Derart persönlich zugeschnittene „Gesundheitsprodukte“ werden selbstverständlich im Rahmen eines durchschnittlichen Gesundheitsbudgets nicht erschwinglich sein. Um so notwendiger ist es, will man die Rentabilität dieser biotechnologischen Spitzenprodukte sicherstellen und einen Markt für sie schaffen, daß ein kleiner Teil der Gesellschaft demnächst zehn-, ja vielleicht hundertmal mehr investieren kann, daß also der gesellschaftlich produzierte Reichtum in entsprechender Weise umverteilt wird: es bedarf einer größeren Anzahl von Hochverdienenden, was demnächst auf Kosten der Mittelschicht gehen dürfte. Dieser Prozeß steht allerdings noch aus.

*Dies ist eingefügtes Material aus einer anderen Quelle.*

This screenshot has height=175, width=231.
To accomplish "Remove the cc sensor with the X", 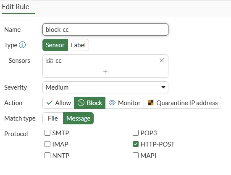I will (162, 60).
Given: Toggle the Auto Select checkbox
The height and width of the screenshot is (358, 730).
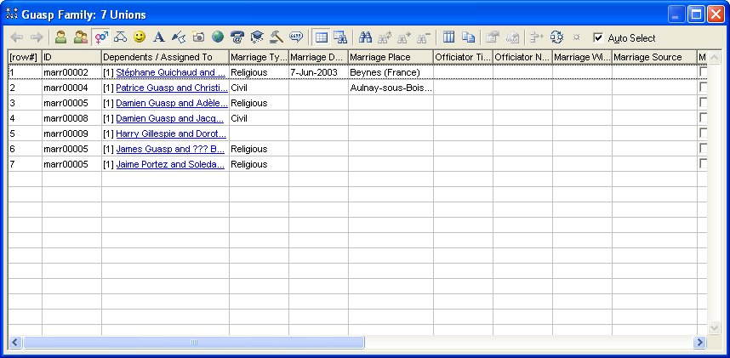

Gewiß, man kann sich vorstellen, daß mittel- oder langfristig die schrittweise Taylorisierung der biotechnologischen Produktion eine ganz neue Mittelschicht in den Genuß dieser Produkte bringen wird. Aber die nahe Zukunft hält eine ungeheure Vergrößerung der Ungleichheiten bereit, und zwar nicht nur der ökonomischen, sondern immer mehr auch der gesundheitlichen. Gerade in puncto Lebenserwartung dürfte die Kluft zwischen Reich und Arm sich drastisch vertiefen.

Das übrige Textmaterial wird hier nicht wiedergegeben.